1913 novel by Sax Rohmer

The Mystery of Dr Fu-Manchu (1913) is the first novel in the Dr Fu Manchu (sometimes "Fu-Manchu") series by Sax Rohmer. It collates various short stories that were published the preceding year. The novel was also published in the US under the title The Insidious Dr Fu-Manchu and was adapted into the film The Mysterious Dr. Fu Manchu.

==Plot summary==
Dr Petrie is surprised by a late night visitor, "a tall, lean ... square cut ... sun baked" man who turns out to be his good friend (ex-Assistant Commissioner Sir Denis) Nayland Smith of Burma, formerly of Scotland Yard, who has come directly from Burma. We then learn that various men associated with India are the target of assassination by the Chinese master criminal Dr Fu Manchu, who seems to have been active in Burma (as distinct from India), in places such as Rangoon, Prome, Moulmein and the "Upper Irrawaddy" and who comes to England with dacoits and thugs.

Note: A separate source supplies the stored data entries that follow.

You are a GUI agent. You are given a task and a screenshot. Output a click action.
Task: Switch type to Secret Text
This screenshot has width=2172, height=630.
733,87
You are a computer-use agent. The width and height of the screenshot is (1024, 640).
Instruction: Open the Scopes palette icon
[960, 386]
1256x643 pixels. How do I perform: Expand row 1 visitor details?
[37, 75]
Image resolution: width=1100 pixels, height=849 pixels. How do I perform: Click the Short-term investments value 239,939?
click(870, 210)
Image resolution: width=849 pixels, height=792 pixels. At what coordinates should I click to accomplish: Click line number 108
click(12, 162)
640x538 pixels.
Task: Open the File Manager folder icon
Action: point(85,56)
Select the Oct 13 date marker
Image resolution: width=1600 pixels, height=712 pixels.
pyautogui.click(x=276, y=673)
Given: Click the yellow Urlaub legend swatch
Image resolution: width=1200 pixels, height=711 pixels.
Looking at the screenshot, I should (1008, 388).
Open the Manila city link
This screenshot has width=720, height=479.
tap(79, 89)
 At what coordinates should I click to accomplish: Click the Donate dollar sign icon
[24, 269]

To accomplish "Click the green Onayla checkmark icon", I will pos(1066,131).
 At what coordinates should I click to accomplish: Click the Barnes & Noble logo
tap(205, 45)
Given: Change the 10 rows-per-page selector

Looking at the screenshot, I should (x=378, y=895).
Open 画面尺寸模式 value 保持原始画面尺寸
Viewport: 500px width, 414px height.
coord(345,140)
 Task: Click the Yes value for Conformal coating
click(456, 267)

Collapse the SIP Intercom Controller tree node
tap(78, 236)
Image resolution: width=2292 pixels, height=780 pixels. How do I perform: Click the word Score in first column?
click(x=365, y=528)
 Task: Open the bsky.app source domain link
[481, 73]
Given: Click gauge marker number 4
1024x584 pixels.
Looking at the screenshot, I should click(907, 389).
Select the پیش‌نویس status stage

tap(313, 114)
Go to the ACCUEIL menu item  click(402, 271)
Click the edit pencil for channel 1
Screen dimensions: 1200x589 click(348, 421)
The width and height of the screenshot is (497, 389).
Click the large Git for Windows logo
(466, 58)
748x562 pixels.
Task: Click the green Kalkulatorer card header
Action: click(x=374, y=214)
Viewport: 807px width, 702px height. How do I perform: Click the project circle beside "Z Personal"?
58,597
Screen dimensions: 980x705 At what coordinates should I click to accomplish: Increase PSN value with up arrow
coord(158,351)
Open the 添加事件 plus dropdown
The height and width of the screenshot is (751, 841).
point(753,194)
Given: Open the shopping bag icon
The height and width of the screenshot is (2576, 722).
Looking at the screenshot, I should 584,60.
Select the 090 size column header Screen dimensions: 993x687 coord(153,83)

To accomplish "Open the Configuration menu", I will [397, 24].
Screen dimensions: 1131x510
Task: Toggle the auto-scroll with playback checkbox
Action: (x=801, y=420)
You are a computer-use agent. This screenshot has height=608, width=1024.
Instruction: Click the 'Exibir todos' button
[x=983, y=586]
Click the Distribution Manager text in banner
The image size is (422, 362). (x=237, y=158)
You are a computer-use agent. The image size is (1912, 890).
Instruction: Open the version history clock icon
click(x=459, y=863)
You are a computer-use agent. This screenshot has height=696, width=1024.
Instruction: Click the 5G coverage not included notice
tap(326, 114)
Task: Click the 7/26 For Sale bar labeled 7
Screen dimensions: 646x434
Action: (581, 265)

Fu Manchu is pursued from the opium dens of the East End of London to various country estates. We learn that Dr Fu Manchu is a leading member not of "old China", the Mandarin class of the Manchu dynasty, or "young China", a new generation of "youthful and unbalanced reformers" with "western polish" – but a "Third Party". Nayland Smith is outwitted several times by Fu Manchu and thus he reflects more the narrow escapes of the later Bulldog Drummond rather than the "logical" superior approach of the earlier Sherlock Holmes.

Fu Manchu is a master poisoner and chemist, a cunning member of the Yellow Peril, "the greatest genius which the powers of evil have put on the earth for centuries", though his mission is not exactly clear at this stage. He appears to be trying to capture and take back to China the best engineers of Europe for some larger criminal purpose.

By the end of the book, Fu Manchu's slave girl Karamaneh, a beautiful Arab woman, apparently now in love with Dr Petrie, and her brother Aziz are freed from Fu Manchu's captivity, and Inspector Weymouth, driven mad by an injection of serum from Fu Manchu, is restored to sanity by Fu Manchu, who appears to have escaped from a fire which destroys the house that he had previously entered.